• **What is required**
Your task is to transcribe, word for word, the line containing "Image resolution: width=567" and all lines that follow it to the end of the entries. Leave out the pictures.

Source records:
*** Block opens ***
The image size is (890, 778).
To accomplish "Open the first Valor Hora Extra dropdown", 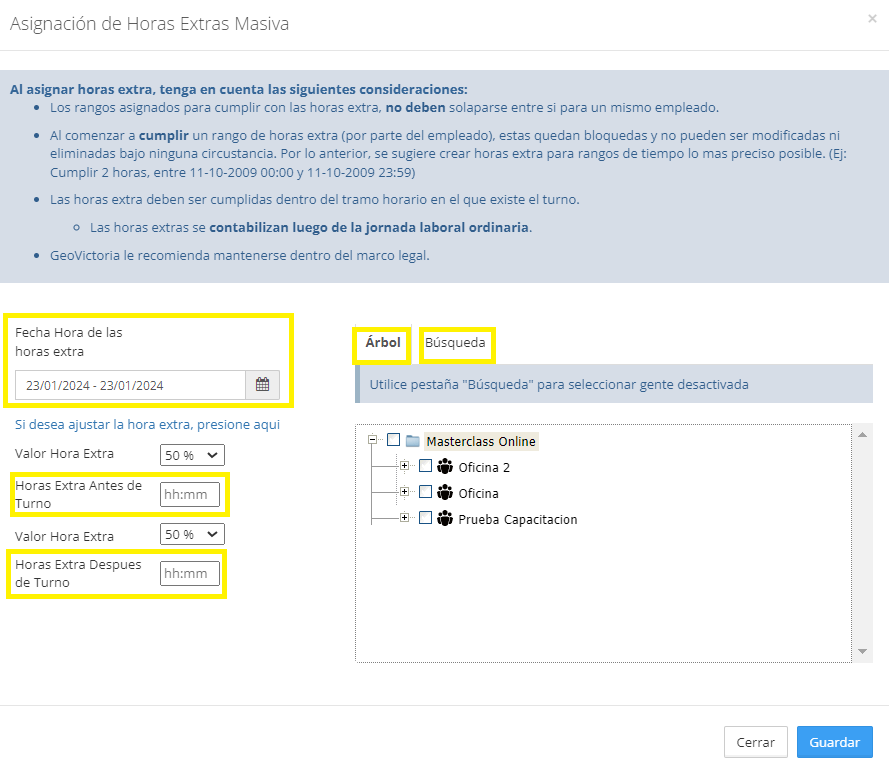I will click(192, 455).
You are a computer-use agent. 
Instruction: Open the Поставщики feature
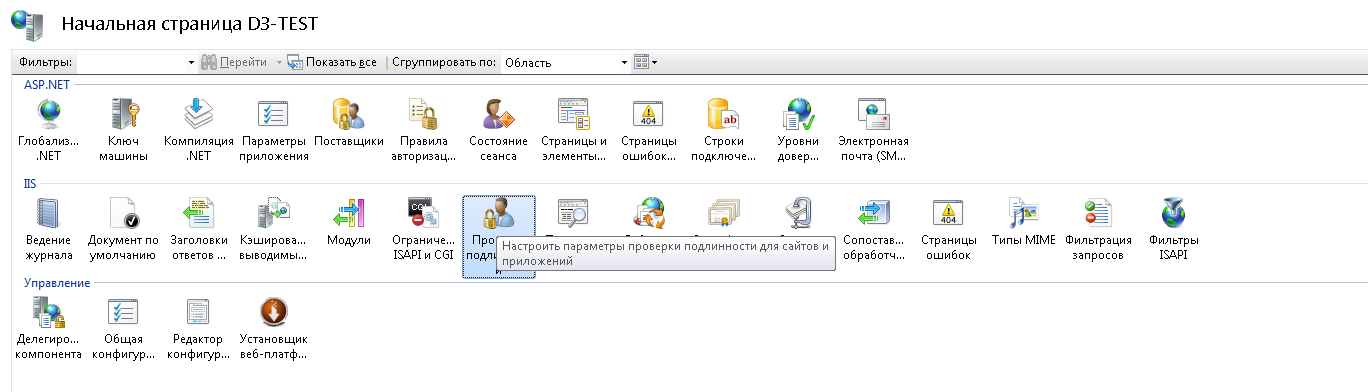348,115
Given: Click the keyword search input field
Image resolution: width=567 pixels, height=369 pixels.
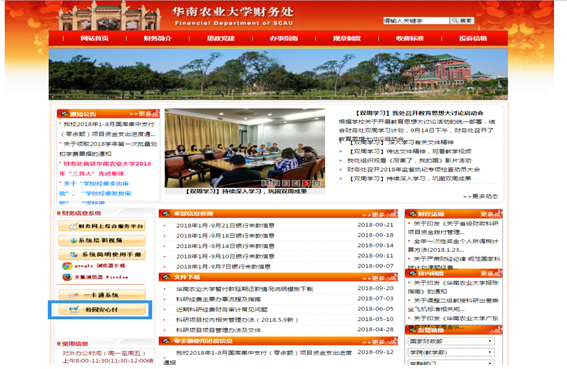Looking at the screenshot, I should point(416,21).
*** Block closes ***
• **Response for this exercise**
Image resolution: width=567 pixels, height=369 pixels.
Looking at the screenshot, I should point(416,21).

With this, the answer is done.